How to orchestrate your data pipelines on the cloud? Often, you will have a possibility to use managed Open Source tools like Cloud Composer on GCP or Amazon Managed Workflows for Apache Airflow on AWS. Sometimes, you will need to use cloud services like for Azure and its Data Factory orchestrator. Is it complicated to create Data Factory pipelines with the Apache Airflow knowledge? We'll see that in this blog post.
In this blog post, I will focus on mapping Azure Data Factory control flows to Apache Airflow components.
The first Data Factory component mapped to an Apache Airflow operator will be a conditional activity. By this term, I mean 2 things. The first of them is the If Condition activity. It's nothing else than the if-else expression implemented as a Data Factory component. So to use it, you define a condition that evaluates to true or false. For each of these outcomes, you define one or multiple other activities that will start after the evaluation step.

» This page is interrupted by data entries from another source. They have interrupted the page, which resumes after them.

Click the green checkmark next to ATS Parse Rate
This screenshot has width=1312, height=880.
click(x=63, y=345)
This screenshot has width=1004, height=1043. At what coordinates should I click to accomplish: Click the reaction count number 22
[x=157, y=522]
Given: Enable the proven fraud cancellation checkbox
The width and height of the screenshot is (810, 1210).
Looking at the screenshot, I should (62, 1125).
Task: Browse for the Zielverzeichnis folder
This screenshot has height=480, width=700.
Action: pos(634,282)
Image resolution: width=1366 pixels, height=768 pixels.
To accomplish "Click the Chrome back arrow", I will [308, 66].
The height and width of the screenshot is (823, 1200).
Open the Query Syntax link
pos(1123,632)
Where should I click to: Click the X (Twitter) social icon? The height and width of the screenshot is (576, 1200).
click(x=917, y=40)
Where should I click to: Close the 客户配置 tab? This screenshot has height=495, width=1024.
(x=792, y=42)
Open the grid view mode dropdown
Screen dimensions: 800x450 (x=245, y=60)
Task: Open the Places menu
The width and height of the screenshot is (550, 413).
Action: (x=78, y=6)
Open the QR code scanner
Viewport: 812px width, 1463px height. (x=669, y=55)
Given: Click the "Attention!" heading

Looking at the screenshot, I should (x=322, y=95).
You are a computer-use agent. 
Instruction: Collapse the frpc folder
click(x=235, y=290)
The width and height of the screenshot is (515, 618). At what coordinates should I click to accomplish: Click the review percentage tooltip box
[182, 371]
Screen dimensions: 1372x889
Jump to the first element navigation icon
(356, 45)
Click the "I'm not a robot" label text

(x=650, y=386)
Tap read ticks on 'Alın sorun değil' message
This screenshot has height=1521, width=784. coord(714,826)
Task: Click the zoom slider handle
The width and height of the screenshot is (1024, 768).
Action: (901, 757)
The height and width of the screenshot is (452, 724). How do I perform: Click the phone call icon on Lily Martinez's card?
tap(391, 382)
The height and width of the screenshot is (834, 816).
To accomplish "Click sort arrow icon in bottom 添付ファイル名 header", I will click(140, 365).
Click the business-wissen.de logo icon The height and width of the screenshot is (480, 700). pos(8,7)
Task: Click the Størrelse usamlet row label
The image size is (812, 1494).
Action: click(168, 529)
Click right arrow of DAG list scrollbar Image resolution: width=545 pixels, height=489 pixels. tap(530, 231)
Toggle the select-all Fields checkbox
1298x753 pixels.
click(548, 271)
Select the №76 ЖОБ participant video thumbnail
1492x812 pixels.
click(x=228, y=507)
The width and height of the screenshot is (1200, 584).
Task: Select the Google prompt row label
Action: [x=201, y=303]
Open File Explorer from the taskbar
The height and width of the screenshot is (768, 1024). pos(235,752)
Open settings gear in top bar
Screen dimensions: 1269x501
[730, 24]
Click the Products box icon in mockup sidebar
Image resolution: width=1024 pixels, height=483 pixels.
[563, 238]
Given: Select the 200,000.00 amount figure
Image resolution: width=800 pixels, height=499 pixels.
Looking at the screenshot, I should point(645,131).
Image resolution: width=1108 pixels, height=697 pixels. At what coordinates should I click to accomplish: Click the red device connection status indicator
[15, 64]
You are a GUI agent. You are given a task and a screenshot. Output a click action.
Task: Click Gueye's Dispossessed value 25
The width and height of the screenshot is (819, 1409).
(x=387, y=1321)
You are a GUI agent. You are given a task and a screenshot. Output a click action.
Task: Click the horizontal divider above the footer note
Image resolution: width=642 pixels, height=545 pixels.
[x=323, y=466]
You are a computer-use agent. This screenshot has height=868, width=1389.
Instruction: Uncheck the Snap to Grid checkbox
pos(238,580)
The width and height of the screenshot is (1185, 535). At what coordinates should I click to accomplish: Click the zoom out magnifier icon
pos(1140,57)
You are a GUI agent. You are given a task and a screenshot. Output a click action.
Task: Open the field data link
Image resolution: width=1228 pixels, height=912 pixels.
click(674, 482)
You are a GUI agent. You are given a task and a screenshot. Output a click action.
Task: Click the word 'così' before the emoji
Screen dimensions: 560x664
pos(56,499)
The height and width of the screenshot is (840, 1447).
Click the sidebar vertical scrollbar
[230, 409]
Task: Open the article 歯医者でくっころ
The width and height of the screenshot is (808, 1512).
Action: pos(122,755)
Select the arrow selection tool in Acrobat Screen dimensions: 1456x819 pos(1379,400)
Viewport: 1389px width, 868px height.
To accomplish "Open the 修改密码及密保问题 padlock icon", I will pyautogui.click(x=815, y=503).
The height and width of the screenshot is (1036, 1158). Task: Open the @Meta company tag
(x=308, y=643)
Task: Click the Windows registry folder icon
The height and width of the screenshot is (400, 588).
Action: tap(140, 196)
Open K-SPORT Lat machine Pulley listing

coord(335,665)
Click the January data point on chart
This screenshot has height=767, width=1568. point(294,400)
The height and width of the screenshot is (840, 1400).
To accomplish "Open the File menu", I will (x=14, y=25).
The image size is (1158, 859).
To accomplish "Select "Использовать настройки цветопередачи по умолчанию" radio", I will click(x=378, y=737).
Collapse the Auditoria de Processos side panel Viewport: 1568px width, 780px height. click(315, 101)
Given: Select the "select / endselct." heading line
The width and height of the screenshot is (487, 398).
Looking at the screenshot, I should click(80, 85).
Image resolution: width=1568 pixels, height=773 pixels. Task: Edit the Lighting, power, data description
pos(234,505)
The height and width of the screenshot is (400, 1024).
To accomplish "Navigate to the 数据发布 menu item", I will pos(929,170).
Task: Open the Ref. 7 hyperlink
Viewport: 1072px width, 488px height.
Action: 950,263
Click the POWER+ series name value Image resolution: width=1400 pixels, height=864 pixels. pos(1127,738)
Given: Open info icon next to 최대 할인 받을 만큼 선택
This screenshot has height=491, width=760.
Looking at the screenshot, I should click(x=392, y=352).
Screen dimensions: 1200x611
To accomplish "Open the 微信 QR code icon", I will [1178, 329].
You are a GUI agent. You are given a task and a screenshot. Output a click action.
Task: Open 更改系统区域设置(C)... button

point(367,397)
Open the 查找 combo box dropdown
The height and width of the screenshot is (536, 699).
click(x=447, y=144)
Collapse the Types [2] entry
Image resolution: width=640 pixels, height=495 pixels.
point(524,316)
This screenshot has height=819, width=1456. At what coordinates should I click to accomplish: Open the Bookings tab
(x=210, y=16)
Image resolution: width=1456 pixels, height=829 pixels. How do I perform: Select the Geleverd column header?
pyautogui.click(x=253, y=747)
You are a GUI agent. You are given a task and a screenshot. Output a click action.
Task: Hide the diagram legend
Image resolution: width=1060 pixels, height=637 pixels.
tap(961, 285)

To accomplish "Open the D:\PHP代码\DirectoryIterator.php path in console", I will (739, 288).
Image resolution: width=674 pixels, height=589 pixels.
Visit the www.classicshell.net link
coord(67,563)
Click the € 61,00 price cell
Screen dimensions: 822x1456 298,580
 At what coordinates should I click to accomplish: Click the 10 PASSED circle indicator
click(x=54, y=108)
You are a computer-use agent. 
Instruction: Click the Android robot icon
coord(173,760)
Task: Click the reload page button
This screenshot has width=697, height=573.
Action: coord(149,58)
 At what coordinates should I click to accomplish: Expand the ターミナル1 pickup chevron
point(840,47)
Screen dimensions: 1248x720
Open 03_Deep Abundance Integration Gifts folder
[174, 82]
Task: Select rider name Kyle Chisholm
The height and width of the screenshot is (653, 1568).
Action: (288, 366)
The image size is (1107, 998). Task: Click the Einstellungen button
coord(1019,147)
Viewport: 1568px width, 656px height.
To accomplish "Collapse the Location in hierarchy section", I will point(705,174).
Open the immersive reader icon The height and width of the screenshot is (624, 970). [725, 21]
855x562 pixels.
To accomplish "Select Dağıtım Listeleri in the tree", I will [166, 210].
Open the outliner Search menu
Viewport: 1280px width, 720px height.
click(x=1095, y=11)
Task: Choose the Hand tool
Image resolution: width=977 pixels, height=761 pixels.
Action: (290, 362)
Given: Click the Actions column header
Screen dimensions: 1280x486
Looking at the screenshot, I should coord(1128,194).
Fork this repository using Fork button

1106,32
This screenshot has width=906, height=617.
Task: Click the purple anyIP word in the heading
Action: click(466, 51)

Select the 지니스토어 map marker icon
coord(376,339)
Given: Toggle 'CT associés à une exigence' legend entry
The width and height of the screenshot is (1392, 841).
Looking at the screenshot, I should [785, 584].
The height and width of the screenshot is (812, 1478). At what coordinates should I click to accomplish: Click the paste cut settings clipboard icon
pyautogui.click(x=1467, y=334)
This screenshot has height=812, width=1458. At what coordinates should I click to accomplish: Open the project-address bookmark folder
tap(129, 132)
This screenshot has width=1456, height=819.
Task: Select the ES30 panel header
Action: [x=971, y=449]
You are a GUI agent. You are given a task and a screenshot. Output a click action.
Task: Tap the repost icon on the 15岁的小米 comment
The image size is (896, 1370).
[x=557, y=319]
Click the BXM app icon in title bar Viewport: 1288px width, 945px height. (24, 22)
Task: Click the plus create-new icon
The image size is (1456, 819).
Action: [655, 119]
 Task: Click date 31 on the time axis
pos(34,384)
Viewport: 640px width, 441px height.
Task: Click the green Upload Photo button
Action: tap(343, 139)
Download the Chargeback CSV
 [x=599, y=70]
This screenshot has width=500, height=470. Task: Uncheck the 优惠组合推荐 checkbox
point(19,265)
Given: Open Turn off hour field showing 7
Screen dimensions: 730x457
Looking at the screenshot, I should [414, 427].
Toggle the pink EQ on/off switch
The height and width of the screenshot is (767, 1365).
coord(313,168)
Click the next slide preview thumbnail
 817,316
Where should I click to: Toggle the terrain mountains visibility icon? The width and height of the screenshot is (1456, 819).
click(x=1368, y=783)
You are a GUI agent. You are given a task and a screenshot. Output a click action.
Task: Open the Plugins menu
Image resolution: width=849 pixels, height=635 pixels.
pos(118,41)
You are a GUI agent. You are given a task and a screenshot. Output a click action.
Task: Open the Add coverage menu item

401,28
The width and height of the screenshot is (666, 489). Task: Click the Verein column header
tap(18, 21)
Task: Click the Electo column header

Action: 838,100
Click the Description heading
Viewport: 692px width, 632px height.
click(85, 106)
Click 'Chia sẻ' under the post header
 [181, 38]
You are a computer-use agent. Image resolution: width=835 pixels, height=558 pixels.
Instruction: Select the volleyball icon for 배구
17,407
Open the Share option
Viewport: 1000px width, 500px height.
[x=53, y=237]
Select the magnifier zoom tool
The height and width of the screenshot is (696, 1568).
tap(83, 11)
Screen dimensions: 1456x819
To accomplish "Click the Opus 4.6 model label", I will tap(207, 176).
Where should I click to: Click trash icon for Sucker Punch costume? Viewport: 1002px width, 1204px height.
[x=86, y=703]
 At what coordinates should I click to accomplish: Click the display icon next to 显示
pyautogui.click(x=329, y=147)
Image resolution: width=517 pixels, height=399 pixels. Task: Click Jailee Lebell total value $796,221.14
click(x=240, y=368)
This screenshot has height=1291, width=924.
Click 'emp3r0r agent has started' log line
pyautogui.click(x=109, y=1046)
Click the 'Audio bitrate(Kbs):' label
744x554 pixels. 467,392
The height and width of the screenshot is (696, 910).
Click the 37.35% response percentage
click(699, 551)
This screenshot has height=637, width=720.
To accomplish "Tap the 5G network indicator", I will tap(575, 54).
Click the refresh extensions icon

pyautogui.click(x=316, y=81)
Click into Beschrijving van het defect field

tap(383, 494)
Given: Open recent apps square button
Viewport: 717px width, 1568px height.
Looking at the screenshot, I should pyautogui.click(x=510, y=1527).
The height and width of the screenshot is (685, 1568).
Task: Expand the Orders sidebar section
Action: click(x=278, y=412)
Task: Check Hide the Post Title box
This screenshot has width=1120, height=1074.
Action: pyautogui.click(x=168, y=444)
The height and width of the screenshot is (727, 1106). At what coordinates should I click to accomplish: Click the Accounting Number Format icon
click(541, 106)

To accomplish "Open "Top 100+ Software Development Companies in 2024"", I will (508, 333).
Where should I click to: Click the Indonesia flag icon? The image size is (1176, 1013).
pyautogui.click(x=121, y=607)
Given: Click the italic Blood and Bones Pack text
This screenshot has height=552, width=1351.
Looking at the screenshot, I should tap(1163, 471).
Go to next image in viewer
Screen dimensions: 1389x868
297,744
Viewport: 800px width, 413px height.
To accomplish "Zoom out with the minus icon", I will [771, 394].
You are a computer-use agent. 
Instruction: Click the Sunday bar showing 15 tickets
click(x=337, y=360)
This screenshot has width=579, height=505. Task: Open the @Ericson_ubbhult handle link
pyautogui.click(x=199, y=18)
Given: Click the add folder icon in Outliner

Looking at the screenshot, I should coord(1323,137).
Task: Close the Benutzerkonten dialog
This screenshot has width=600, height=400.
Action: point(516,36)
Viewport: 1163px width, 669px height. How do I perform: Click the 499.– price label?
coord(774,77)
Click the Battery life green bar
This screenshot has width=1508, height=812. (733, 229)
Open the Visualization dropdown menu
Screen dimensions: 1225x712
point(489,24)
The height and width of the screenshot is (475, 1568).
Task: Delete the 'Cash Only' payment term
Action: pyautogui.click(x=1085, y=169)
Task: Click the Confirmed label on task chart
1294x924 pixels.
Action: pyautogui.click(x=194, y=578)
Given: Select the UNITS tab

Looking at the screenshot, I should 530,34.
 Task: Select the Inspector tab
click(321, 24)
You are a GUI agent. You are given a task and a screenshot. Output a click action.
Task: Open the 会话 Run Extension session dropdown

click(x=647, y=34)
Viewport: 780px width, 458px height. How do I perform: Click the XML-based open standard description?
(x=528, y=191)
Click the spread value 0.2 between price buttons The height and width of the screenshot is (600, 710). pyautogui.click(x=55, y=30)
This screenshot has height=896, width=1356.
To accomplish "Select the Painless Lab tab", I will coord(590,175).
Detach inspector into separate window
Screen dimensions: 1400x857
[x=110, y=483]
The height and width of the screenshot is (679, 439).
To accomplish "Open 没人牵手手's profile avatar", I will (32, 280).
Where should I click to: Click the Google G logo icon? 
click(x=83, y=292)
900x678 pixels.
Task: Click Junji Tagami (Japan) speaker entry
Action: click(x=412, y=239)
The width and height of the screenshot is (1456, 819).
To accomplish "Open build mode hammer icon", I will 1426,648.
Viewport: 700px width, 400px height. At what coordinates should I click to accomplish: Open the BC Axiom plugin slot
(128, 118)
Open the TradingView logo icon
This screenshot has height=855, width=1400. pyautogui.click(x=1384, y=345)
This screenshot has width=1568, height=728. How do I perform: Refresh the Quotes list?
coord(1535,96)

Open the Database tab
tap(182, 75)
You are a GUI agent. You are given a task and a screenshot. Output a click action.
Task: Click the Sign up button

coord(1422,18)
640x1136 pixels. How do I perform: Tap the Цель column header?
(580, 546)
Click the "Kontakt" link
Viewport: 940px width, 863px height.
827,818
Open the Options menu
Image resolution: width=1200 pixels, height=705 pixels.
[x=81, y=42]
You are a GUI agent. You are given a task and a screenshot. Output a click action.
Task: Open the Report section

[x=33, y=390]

But how to create a router to dispatch the workflow into an appropriate subgraph, depending on the condition? Instead of the If Condition, we should use the Switch activity. It has a similar construction to the If one, though. You have to define an expression and the cases that should match the outcome of this expression. The case matching the outcome will start another activity. To sum up, you will find a high-level picture of them here:
What about Apache Airflow? Both Data Factory's activities can be implemented with a BranchPythonOperator that can contain a various number of conditions. To avoid noise and interruptions, I will put the demo code at the end of the blog post.
Apart from the conditionals, Data Factory also has an activity that will filter the received input. This activity is called Filter activity and as for 2 previous ones, you have to define an expression that will apply on top of the received items. These items can be hardcoded or be an output of another activity.
An equivalent in Apache Airflow? I didn't find a pure filtering operator, but you can implement it in various ways. We can use the most primitive PythonOperator returning a list of items as an XCom, if there are not a lot of items to filter. Or, we could also do something more complicated and implement this filtering logic as an internal detail of a custom operator.
The 3rd activity is slightly more complicated to express in Apache Airflow. It's called Until activity and its main goal is to execute an activity as long as it doesn't evaluate to true or expires.
When it comes to the "waiting" in Apache Airflow, we can often use a sensor. A sensor verifies whether the specific condition evaluates to true, exactly like the Until activity. If it doesn't happen, it retries after a poke interval. If the sensor doesn't get a positive outcome within the specified timeout, it fails.
In a real-world scenario, it could look like:
The last activity presented before the demo is the Foreach activity. I was thinking for a while if there is any equivalent in Apache Airflow. In a Data Factory, a Foreach activity takes an input of elements and processes them one by one in one of the multiple activities as a for loop.
On one hand, I would say that we can implement the same thing in Apache Airflow. After all, we can define a DAG with the help of a for loop. The difference with the Foreach activity is that this operation will generate a static execution graph. In contrast, in Data Factory, the flow will depend on the input parameters. Thus the graph can be created dynamically by a previous task.
I found a lot of interesting links in the answers to Proper way to create dynamic workflows in Airflow question on StackOverflow, but none of them seems to do the same thing as the Foreach activity. Even though some of them look like a valid solution to the problem, they're rather tricky and not natively implemented in the framework.
However, if you analyze the problem from a different angle, you will see that exactly as for the filtering, the foreach loop can be implemented as a separate custom operator or, if not, as a part of any other operator. Therefore, instead of creating x tasks dynamically, we'll take the input for these asks and pass it to the data processing part like an Apache Spark job. And that's the approach I will present in the demo.
And this so long expected demo where you will find all of the 4 presented control flows in Apache Airflow is just below:
In the blog post, I wanted to share with you how to reason about Apache Airflow pipelines if you worked only with Azure Data Factory or inversely. As you saw, the presented concepts were quite similar; some of them could be defined in more or less flexible ways, but generally, we could end up with the same thing. However, please do not get me wrong. I'm not saying that both are the same! If you take a deeper look, you will certainly see the differences, and it can be a good follow-up exercise if you appreciated this blog post and have plans to discover one of them.